To aid the communication of the various types of experimental design, Alan and Will used a notation system presented in their Figure 1. Such schematics have been attempted before, but I think the notation used by Alan and Will has the great advantage that the arrows show exactly which time-point is compared to other time-points for generation of the change or difference scores. This favourable aspect of the notation system communicates the precise link between experimental design and analysis of data.
Alan and Will included the time-series or quasi-experimental design in their paper at my suggestion. Researchers might wonder why such a design would be adopted at all, given its obvious lack of a control group. One example might be situations in which time itself is the intervention. Such is the case in studies on circadian variation in performance. Any readers who have tried to research elite athletes might also find it difficult or maybe even unethical to include a control group. In the future, Alan and Will might like to extend their statistical expertise to this situation in particular, since the analysis of time-series data might involve complicated covariate analysis (to control for intervening variables also changing over time) of correlated data-sets.
In the paper, two important issues were also mentioned. First, even in a fully controlled trial, it was pointed out that there may be reactive effects due to the participants knowing they have been allocated to either the treatment or control group. Another so-called threat to validity in a controlled trial is the potential for change in participants' behaviour if they receive feedback about their pre-treatment scores before the treatment or post-test. Even performing the pre-treatment test can in principle affect the control and experimental treatments differently. Although any physiological responses to exercise might not be due to such reactive effects, this threat to experimental validity might influence an outcome measure of human performance. One design that is supposed to estimate reactive effects due to the pre-treatment measurements is called the Solomon 4-group. Using the new notation, the design is as follows:
The Solomon 4-group is a complicated design and demands a large sample size (due to the inclusion of four groups). Nevertheless, I have seen it employed in some large scale studies on physical activity interventions, for example.

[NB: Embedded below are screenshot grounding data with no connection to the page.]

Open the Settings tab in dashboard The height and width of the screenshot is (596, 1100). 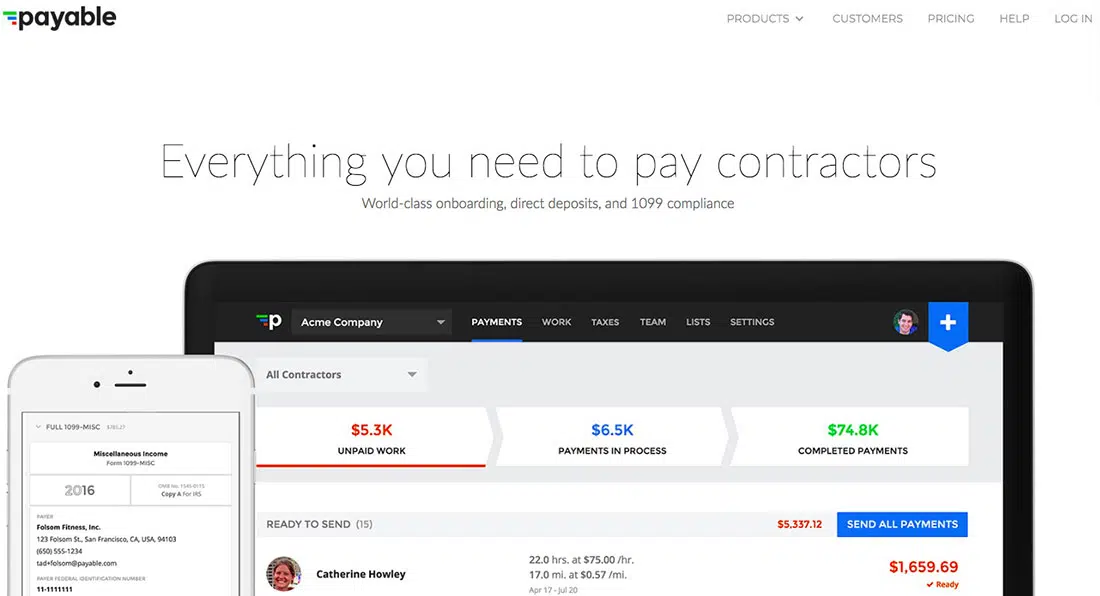click(x=752, y=322)
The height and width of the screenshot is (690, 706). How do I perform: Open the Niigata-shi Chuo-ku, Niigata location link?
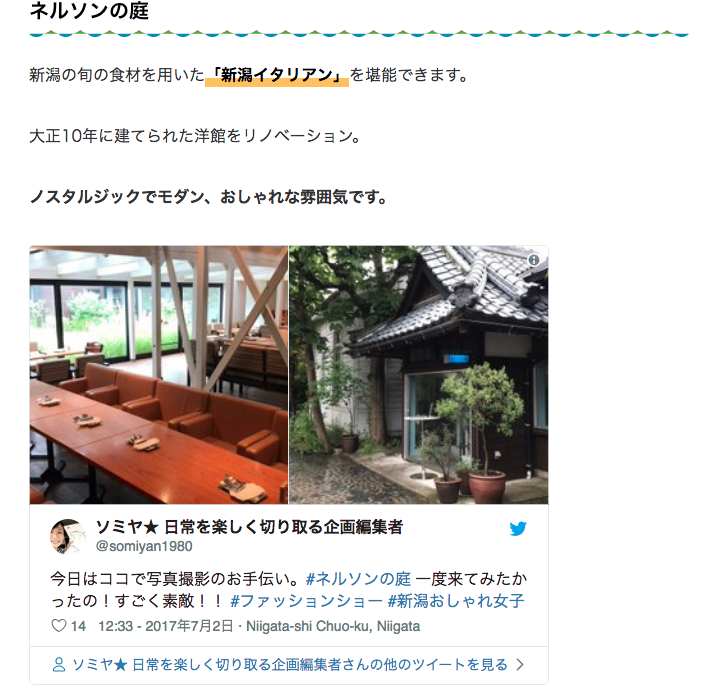[x=333, y=626]
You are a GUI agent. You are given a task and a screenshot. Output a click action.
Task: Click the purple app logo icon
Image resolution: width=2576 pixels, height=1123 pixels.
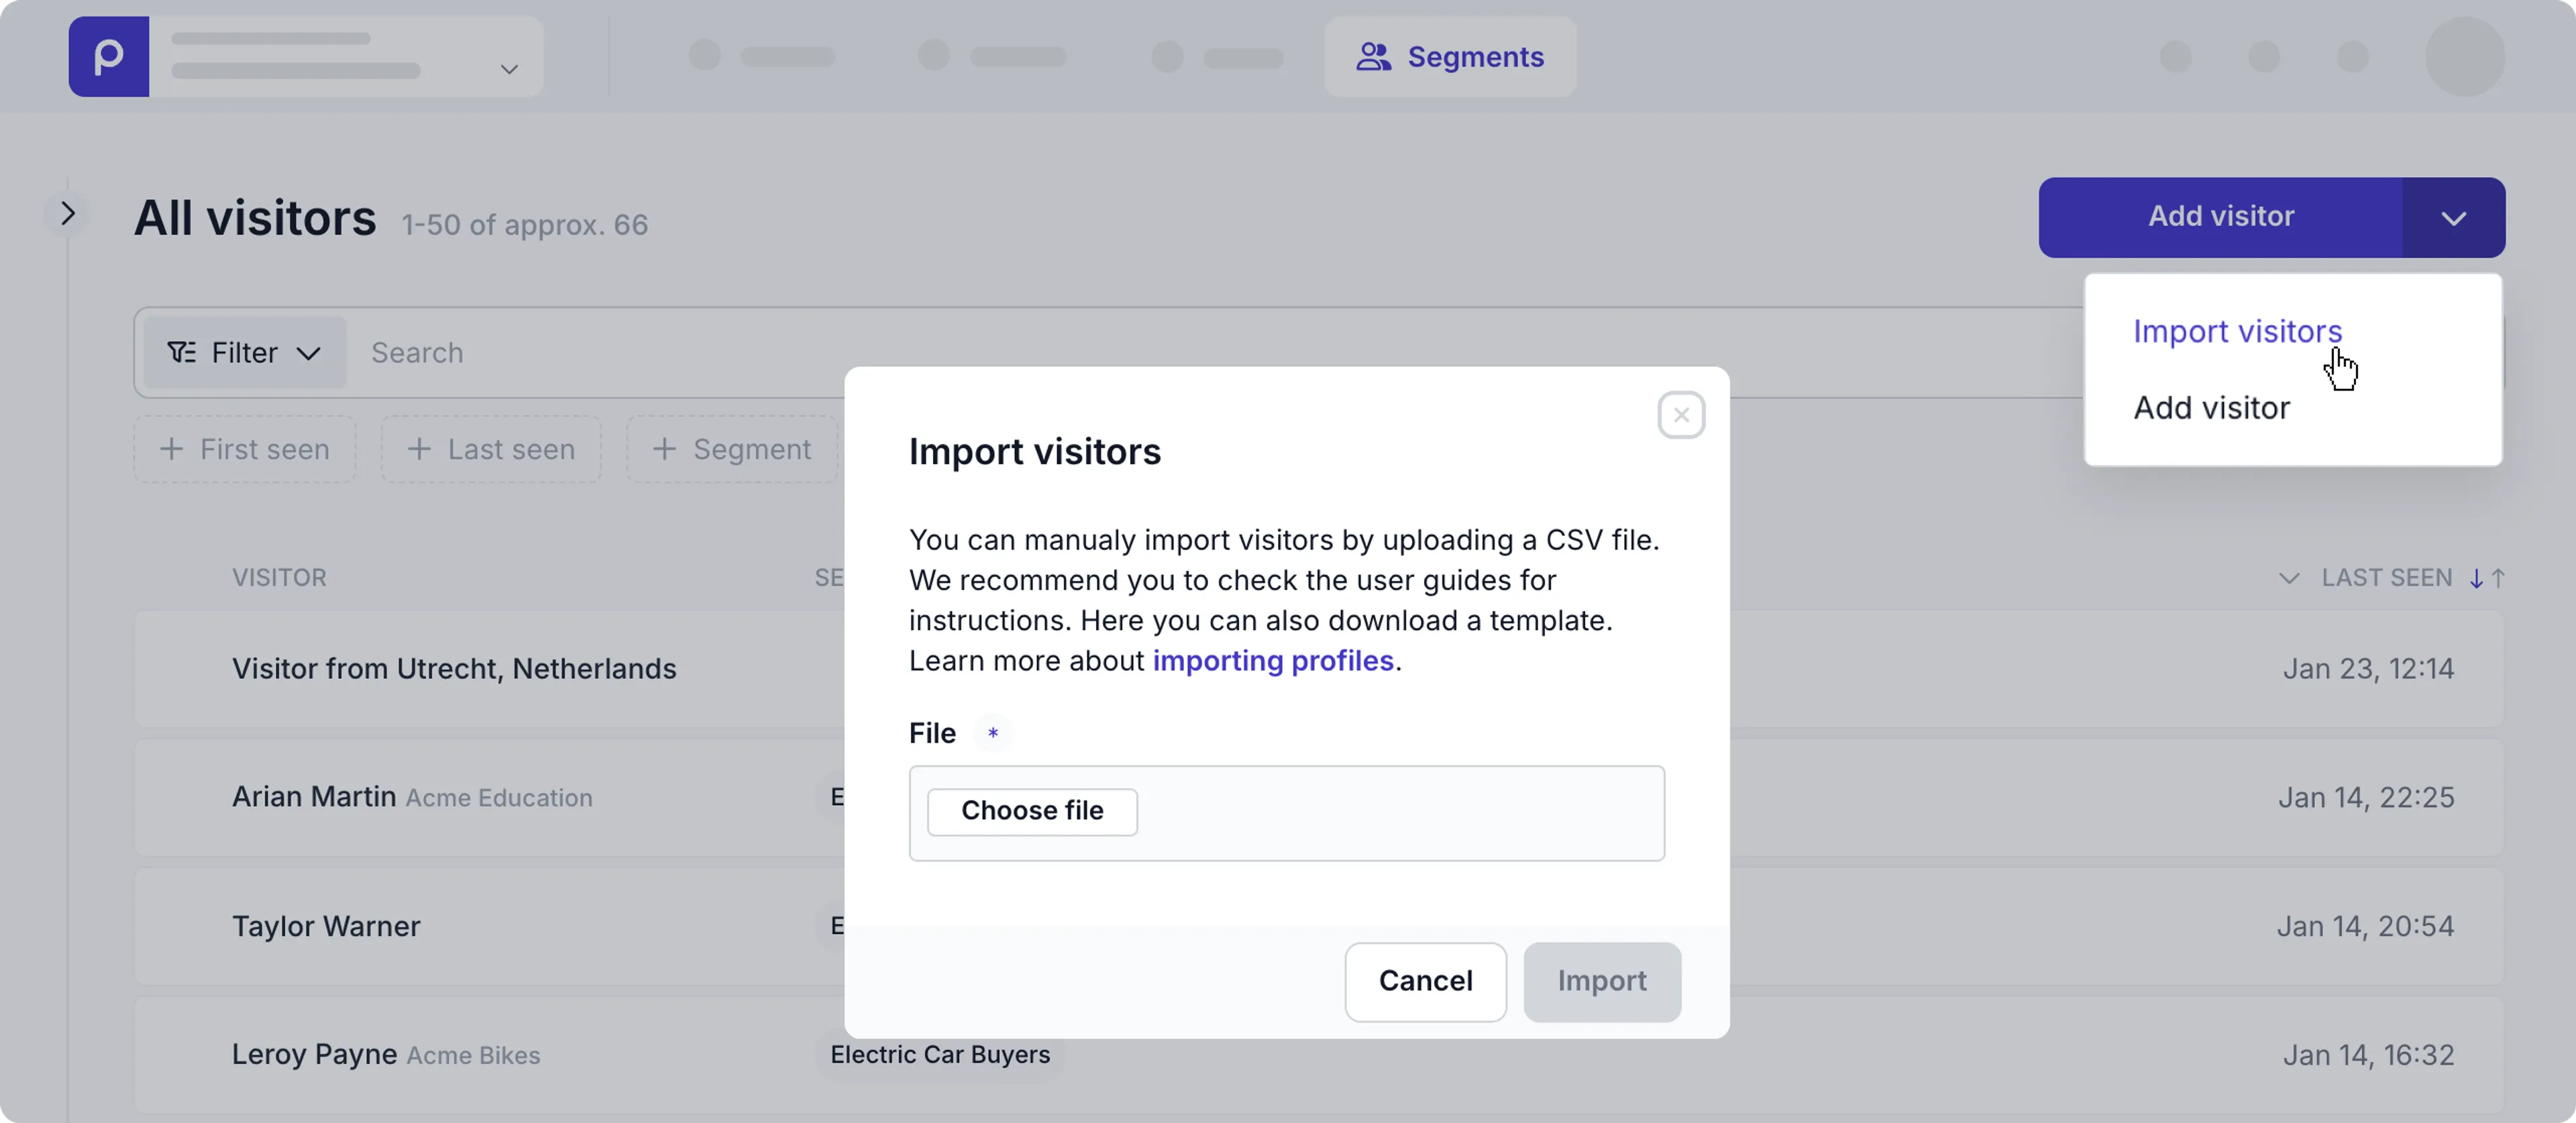tap(108, 56)
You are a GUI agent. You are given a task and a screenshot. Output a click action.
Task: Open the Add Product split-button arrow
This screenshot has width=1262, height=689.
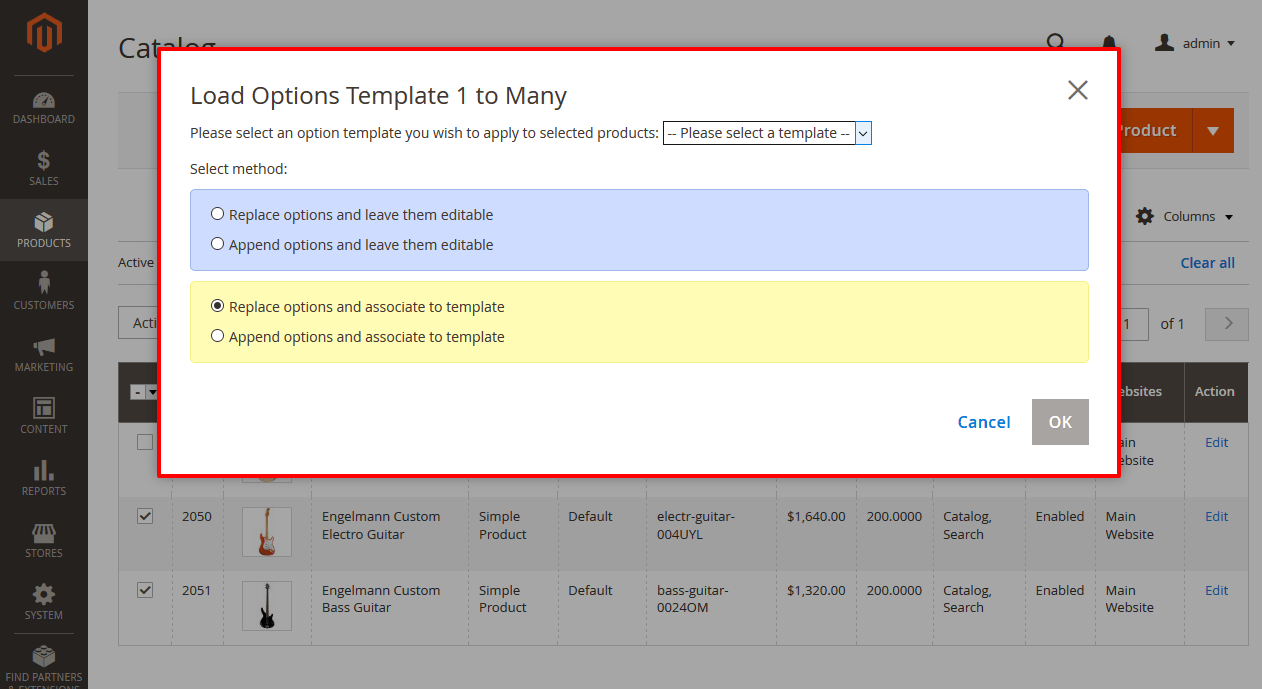tap(1213, 130)
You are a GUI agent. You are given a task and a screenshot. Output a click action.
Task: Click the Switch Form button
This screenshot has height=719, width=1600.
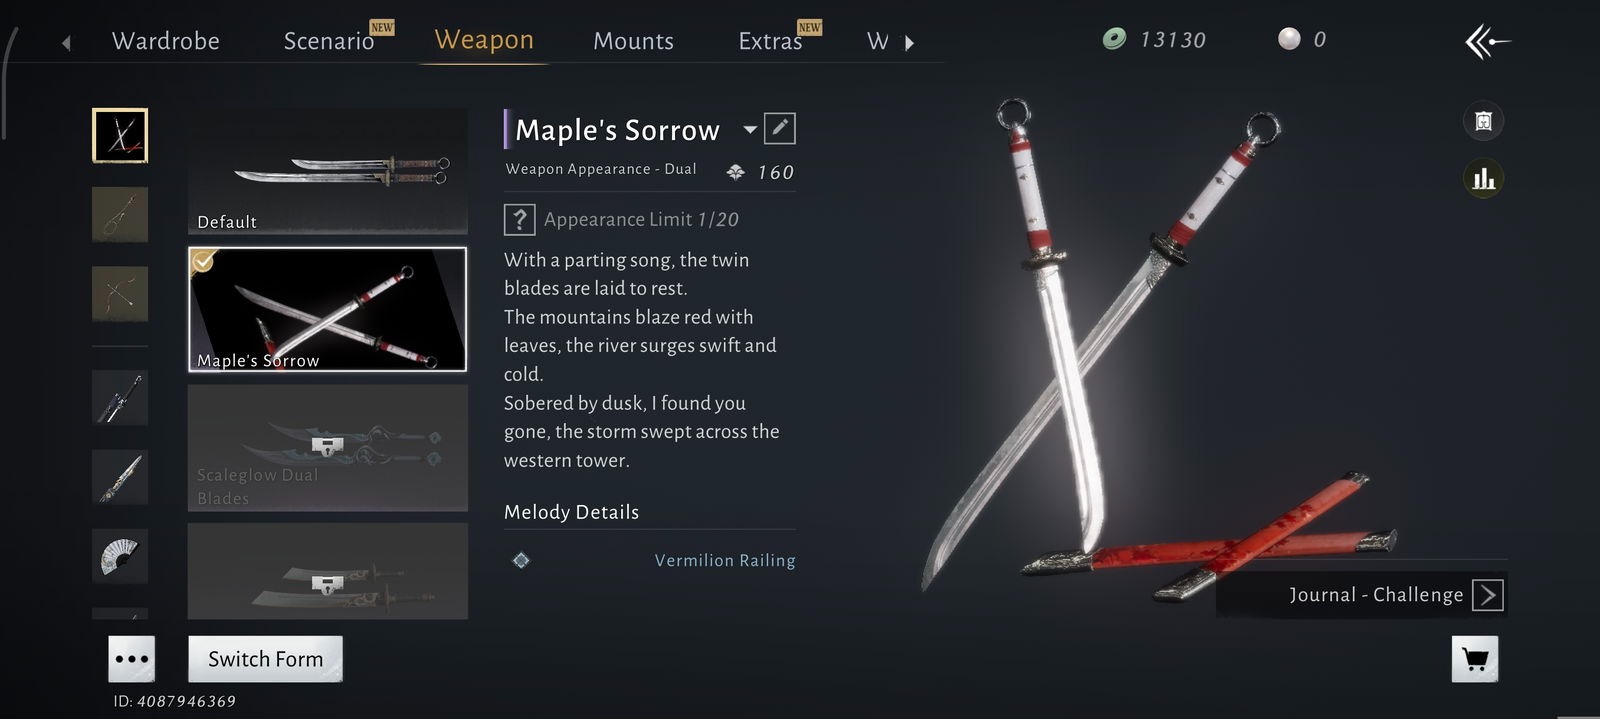[265, 659]
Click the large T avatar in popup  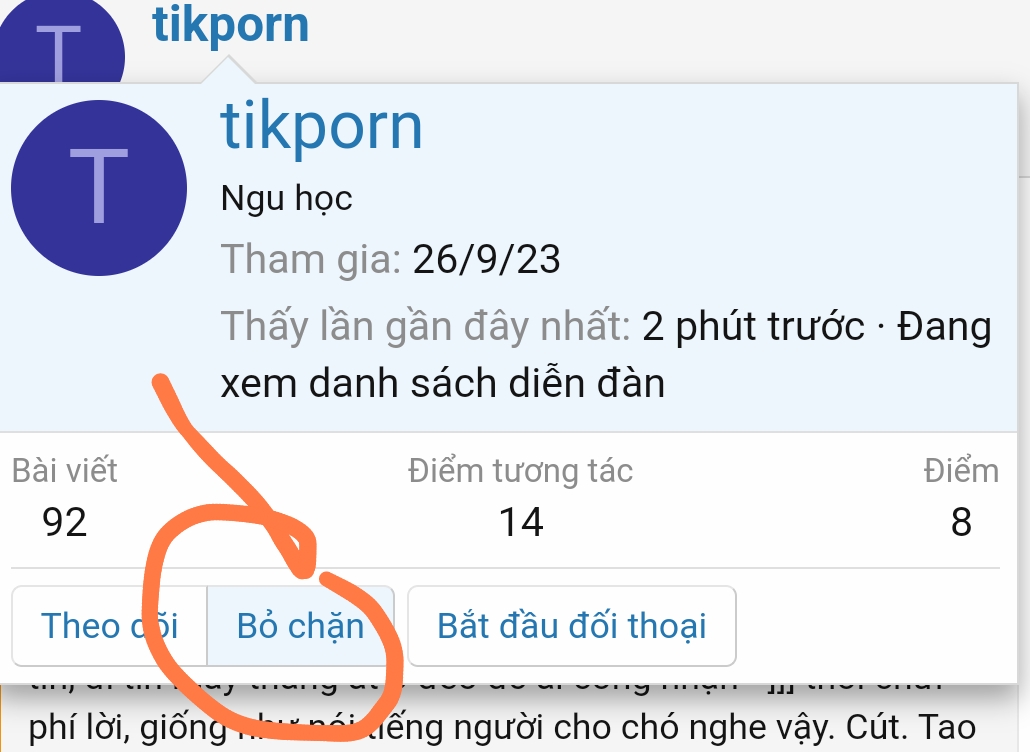99,188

Secondly, the important issue of lack of retention of research participants (often called subject mortality or attrition) was mentioned by Alan and Will. If a treatment has been so badly received by participants that they decide to vote with their feet, a researcher can hardly label the treatment a success, even if the data analysed on the remaining "selected sample" suggests that this is so! The CONSORT statement cited by Alan and Will deals with this important issue by advising researchers to distinguish between two types of analysis: intention-to-treat, where you include all participants in the analysis, regardless of how well they complied with the treatment, and as-treated, where you include only those who did everything properly (Altman et al., 2001). A good reference on the Web is the intention-to-treat page at Gerard Dallal's statistics site. Intention-to-treat analyses are an issue where the outcome is mortality or morbidity that can be quantified without a post-test, but exercise and sport-science analyses are mainly as-treated, because participants have to get through the treatments and perform the post-test before they can be included. Regardless, it is important to document what happens to all the participants, and to justify the approach you have taken in the analysis.
Altman DG, Schulz KF, Moher D, Egger M, Davidoff F, Elbourne D, Gøtzsche PC, Lang L (2001). The revised CONSORT statement for reporting randomized trials: explanation and elaboration. Annals of Internal Medicine 134, 663-694
Published Dec 2005